Screen
Screening can lead to better outcomes
Children who are screened at birth and found to be CMV positive can start antivirals sooner - A crucial component to optimizing function.
Screening FAQ
Congenital CMV screening of an infant is simple and painless. It is accomplished using either a urine or saliva sample. The inside of your baby’s cheek is swabbed when a saliva sample is taken. It is very important that this swabbing be done at least 90 minutes, ideally 120 minutes, after feeding as CMV could be present in breastmilk.
This testing is time-sensitive and the urine or saliva sample must be taken before your baby is 21 days old to be accurate for the detection of congenital CMV infection. The sample may be taken at your medical providers’ office or directly at a lab. Please contact your baby’s doctor as soon as you are told you need this testing to be done. Dried blood spots are still being studied for cCMV testing in newborns after 21 days have elapsed.
If the clinic or hospital is a client of ARUP, they can order the OraCollect OC-100 swabs from ARUP client supplies (item #49295). If they are not ARUP clients, they should contact their reference lab for kit 2 supplies or contact the kit vendor directly (DNA Genotek). If kits for PCR testing on saliva are not available, a PCR for CMV can be sent on a urine sample.

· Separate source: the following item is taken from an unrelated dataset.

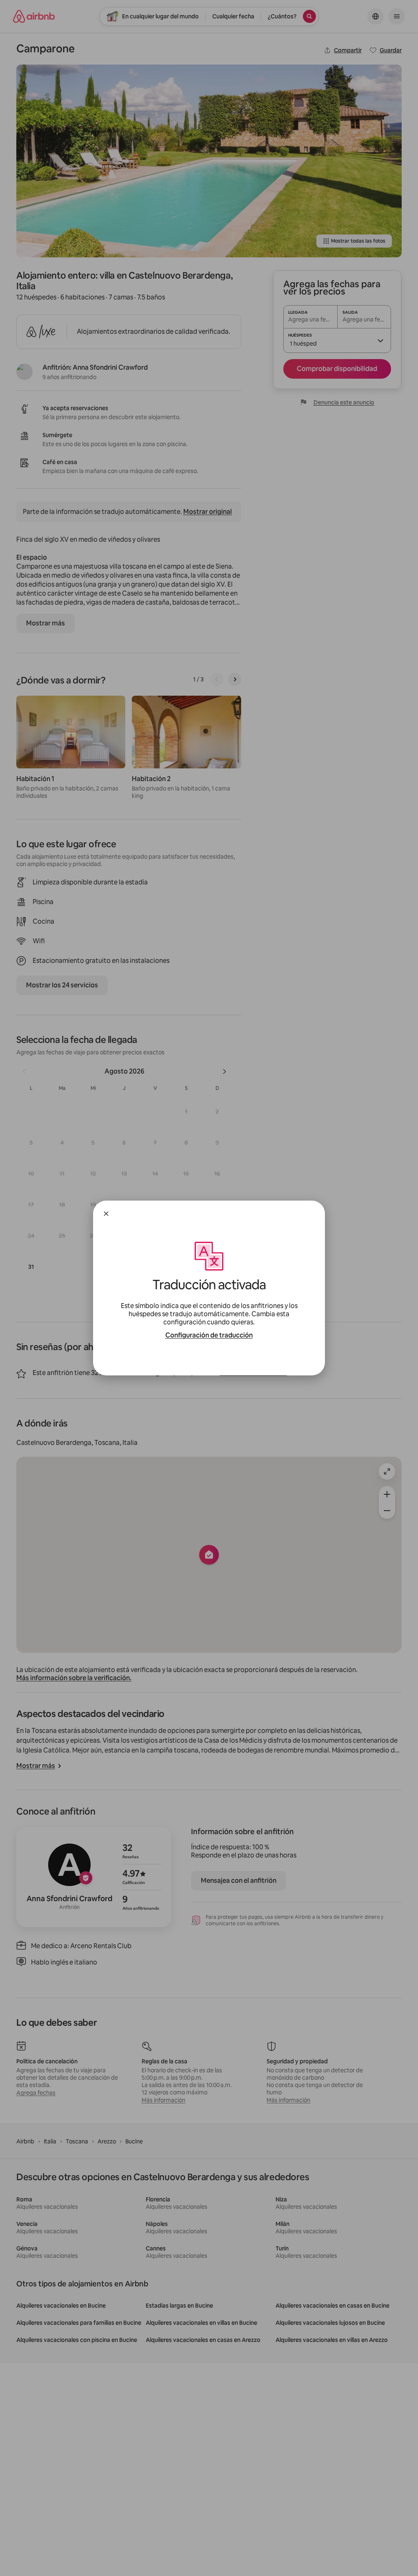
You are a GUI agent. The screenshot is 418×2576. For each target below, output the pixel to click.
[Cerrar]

Many insurance companies, including Medicaid, report that this testing is covered. The CPT code for qualitative CMV detection by PCR (via urine or saliva) is 87496, which is considered to be the most sensitive for congenital CMV testing. CPT code 87497 represents quantitative CMV detection by PCR (via urine or saliva) and may be used by Viracor-IBT Laboratories.
cCMV can only be diagnosed by testing a newborn’s urine or saliva within the first 21 days of life. If an infant’s urine or saliva is tested later than that, it will be impossible to determine if the infection was present at birth or acquired later, since CMV is a common virus (CDC, 2020).
In Massachusetts, routine newborn screening for congenital diseases is required and occurs immediately after birth. cCMV is more common than many of the 66 conditions screened for in an infant after birth; yet, in Massachusetts, cCMV is not included during this process.
Currently in Massachusetts, there is no statewide policy on cCMV screening. In a few hospitals, infants are screened for cCMV only if they fail the newborn hearing screen. This is called targeted-screening. More than half of MA birthing hospitals have no screening program at all, based on a recent survey.
No. 87% of infants born with cCMV are asymptomatic at birth. The most common health problem that cCMV causes is progressive hearing loss. In a recent study, 43% of infants with CMV-related sensorineural hearing loss were missed with targeted screening (Fowler et. al., 2017).
Why should newborns be universally screened for cCMV?
- Universal screening of infants for cCMV allows for early detection and intervention, such as the administration of antiviral medications, that have been shown to prevent further progression of hearing loss and additional symptoms (CDC, 2020).
- Universal screening will also reduce the economic burden of the virus on the state.
- The median cost of healthcare for a child with a symptomatic case of cCMV is 25.2 times higher than that of a child without cCMV over the course of the first four years. (Grosse, 2018).
- Universal screening for cCMV yields a 13% reduction in severe to profound cases of hearing loss as a result of cCMV (Gantt, 2016.); thus universal screening will reduce the costs associated with severe hearing loss, such as cochlear implants, which can cost $100,000 per implant.